Hier soir, je voyais passer sur mon fil de nouvelle la lettre de démission du PDG du CHUM,
Monsieur Jacques Turgeon. Dans sa lettre, Monsieur Turgeon invoque que le
ministre Barrette et le cabinet du ministre lui demandent de maintenir en poste
un cadre accusé de harcèlement et d'intimidation, le docteur Harris. Monsieur
Turgeon invoque aussi que deux comités de sélection se sont penchés sur la
candidature de monsieur Harris et que chacun de ces deux comités a recommandé, à
l'unanimité, de ne pas reconduire le contrat de Monsieur Harris.
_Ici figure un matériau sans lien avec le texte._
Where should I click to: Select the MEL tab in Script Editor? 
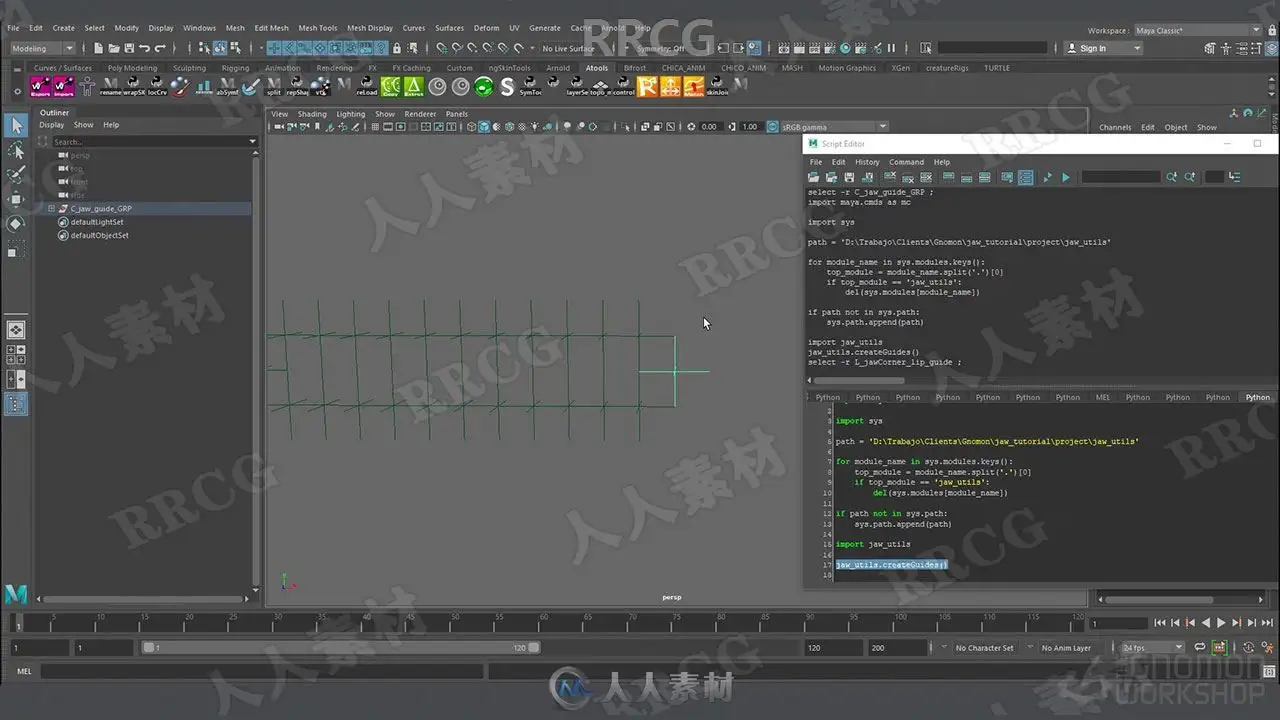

Lors d'un point de presse, le ministre
Barrette a parlé de la situation comme "d'une guerre de clans" et défend son
ingérence en défendant l'idée que son projet de loi 10 nécessitait une
transition harmonieuse et, par le fait même, le maintien des cadres en place
pour faciliter cette transition. Je me garderai de commenter en détail les
impacts du projet de loi 10 sur la population, sur les structures, sur les
personnes travaillant dans le réseau de la santé et des services sociaux, car ce
n'est pas là mon expertise. Je me contenterai de dire que ce projet de loi est
une catastrophe annoncée par à peu près tous les acteurs au sein du réseau,
comme en fait mention ici le député de Rosemont, Monsieur
Jean-François Lisée (transparence totale: Monsieur Lisée est mon parrain). Par
contre, ce que je prendrai le temps de commenter, c'est à quel point
l'incapacité de Monsieur Barrette de faire la distinction entre "une chicane" et
"une dynamique de violence" m'horrifie.
Une guerre de clan ou de la violence?
Je constate depuis de nombreuses années que beaucoup de personnes dans la
population ne font pas tellement la différence entre "des chicanes", des
conflits et des dynamiques de violence. Ce fut mon travail durant de longues
années de faire de la sensibilisation dans différents milieux pour traiter de
ces différences et sensibiliser les gens aux nuances importantes à apporter. Il
arrive que les gens soient confondus, car dans les deux cas, le ton peut monter
et des insultes peuvent être proférées. De plus, dans chacune des situations, il
est possible que les personnes de part et d'autre ne se sentent pas bien. Par
contre, il y a plusieurs différences majeures à amener pour distinguer les deux
types de situations, car si en apparence, elles peuvent sembler pareilles, les
intensions et les conséquences sont complètement différentes.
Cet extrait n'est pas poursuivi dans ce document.